どんな本でもそうであるが、タイトルを決める時はいつも困惑する。連載や書き下ろしで、もうタイトルが決まっていればまことに楽で、助かるのだが。今度の本も、著者の外山先生と、どうしましょうか? とアアでもないコウでもないと何回も相談したものである。雑誌「みすず」に連載された時の通しのタイトルは「木石片々録」であるが、これはちょっとつかえない。すこし前に『老人力』というユニークな本が出て、ずいぶん売れたようである。これにあやかって『忘却力』にしましょうか? と提案したところ、先生、首をひねって、あまり感心しない様子である。たしかに「……力(りょく)」というタイトルがさいきんやたらと目につく。しかし、売れないと困るので、ねばった。ベストではありませんが、ともかく、間に「の」を入れるということでナントカなりませんか。しょうがないねェ……

「近代社会は知識信仰が根強い。知識は広ければ広いほどよく、多ければ多いほどよいときめてかかっている。
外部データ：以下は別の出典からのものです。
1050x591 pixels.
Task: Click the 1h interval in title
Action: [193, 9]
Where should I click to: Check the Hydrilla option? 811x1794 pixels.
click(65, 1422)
コンピューターにかなわないことも気にしない。学校教育も要するに知識の蓄積である。記憶が大切だから、忘れていないか、ときどきテストでチェックするから、忘れるのはよくないという誤解が確立する。もちろん、選択的忘却が人間にのみできることだとは考えない」(「過ぎたるは……」)

「なんでも知っているバカがいる」(内田百閒)。この本のテーマは簡単で、こうした知的メタボリックにならないための常備薬である。知的肥満をおさえ、頭のはたらきをよくする50のヒントが並んでいる。コンピューターが活躍するようになって、もう人はなんでも知っている必要はなくなった。現代人はここから出発するしかない。知的な満腹を脱して、腹八分の状態を維持しなければならない。つまり、現代人にとって忘却とは排泄作用、頭のなかの必要なものを残して、ゴミのような知識を捨てることである。無駄な知識がつまっていないか、さあ、自分の頭のなかを整理してみよう。